INSTRUCTIONS TO FOLLOW
The reply needs the lines from the one containing "You are a GUI" through the end of the material, each repeated exactly, and no pictures.
*** Begin section ***
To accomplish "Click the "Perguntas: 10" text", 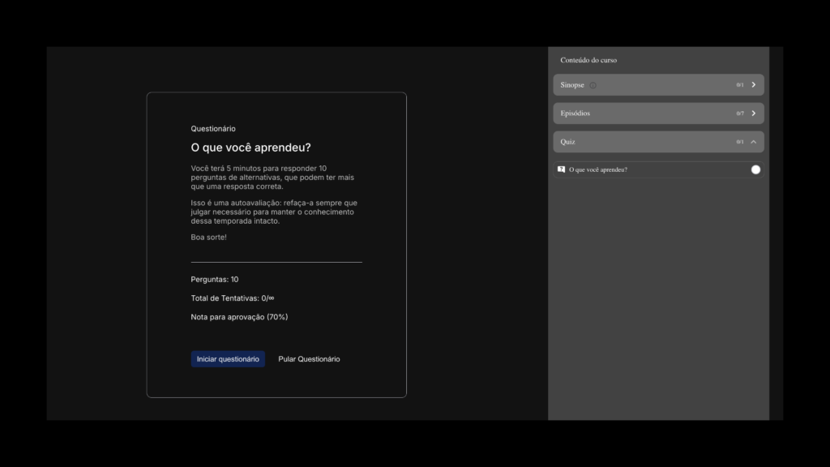I will pyautogui.click(x=214, y=279).
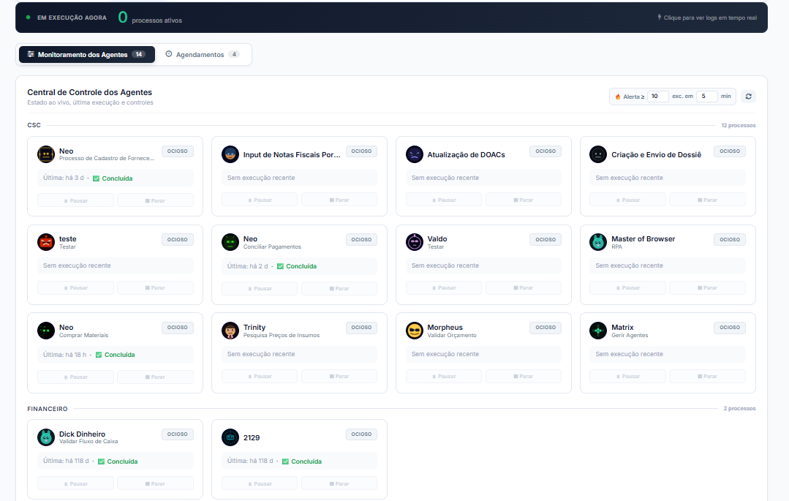Open real-time logs link in top banner
Image resolution: width=789 pixels, height=501 pixels.
pos(707,18)
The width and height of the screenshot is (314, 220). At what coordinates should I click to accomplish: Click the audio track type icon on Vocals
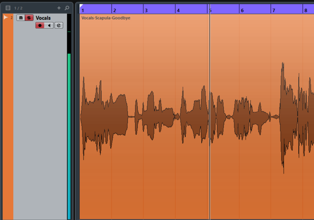point(6,18)
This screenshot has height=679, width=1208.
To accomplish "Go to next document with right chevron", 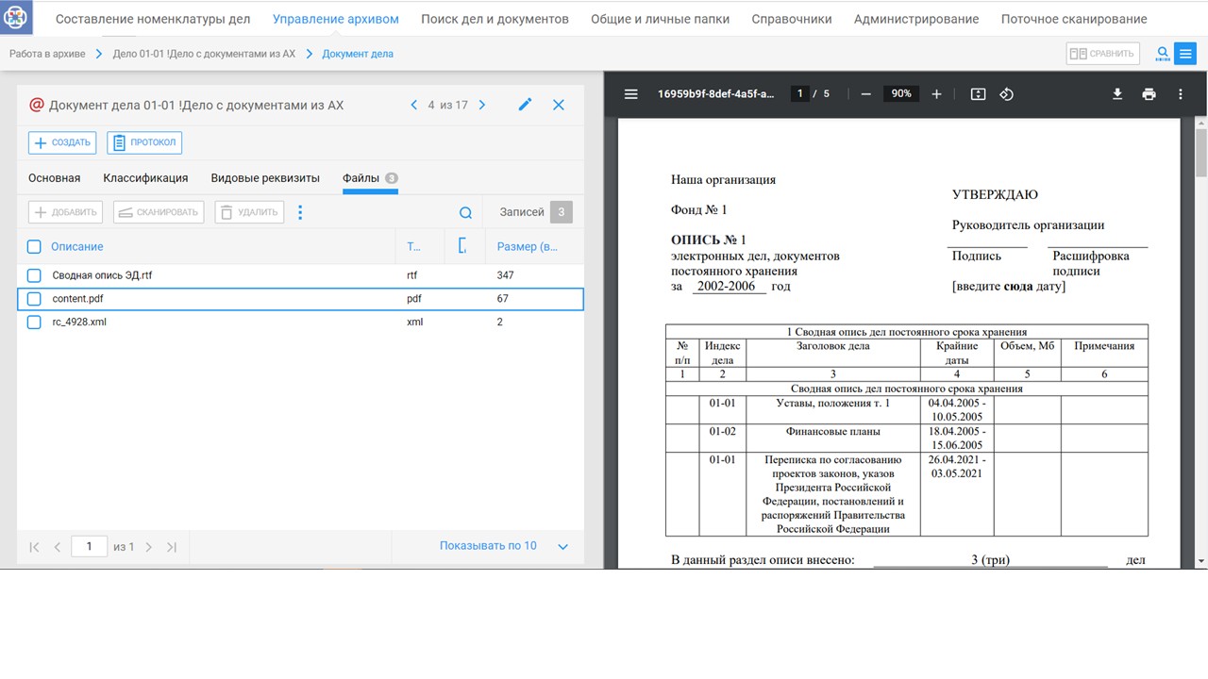I will tap(482, 105).
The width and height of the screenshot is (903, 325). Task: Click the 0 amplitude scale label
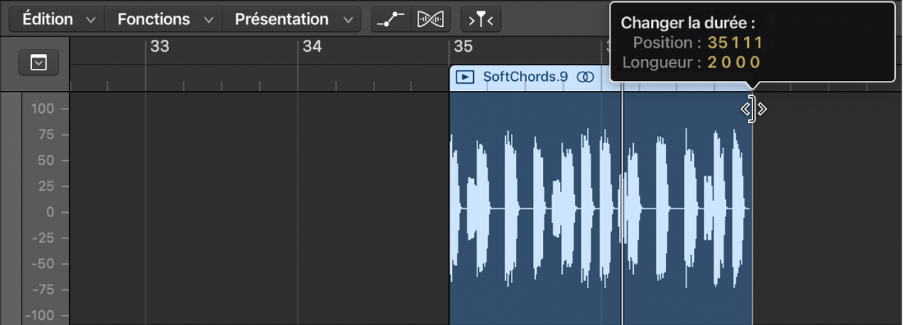pos(51,212)
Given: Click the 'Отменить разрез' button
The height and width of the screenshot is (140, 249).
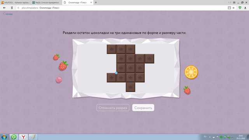Looking at the screenshot, I should 113,108.
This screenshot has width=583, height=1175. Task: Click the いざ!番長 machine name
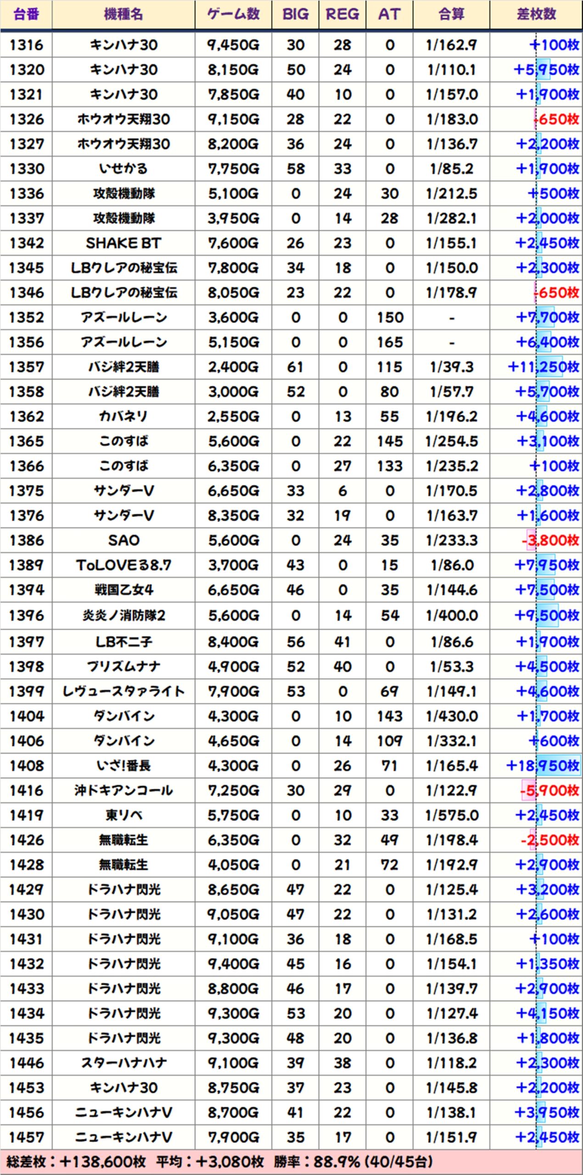click(123, 766)
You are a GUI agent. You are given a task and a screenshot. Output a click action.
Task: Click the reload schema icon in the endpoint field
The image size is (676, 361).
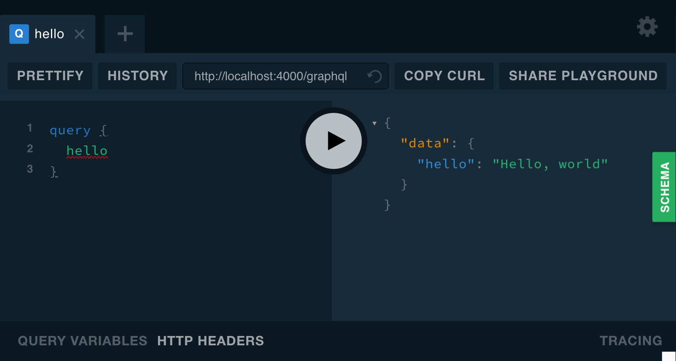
*** End section ***
SOLVED PROBLEM
You are a GUI agent. You are given a task and a screenshot. Output a click action.
Task: Click the reload schema icon in the endpoint field
The image size is (676, 361).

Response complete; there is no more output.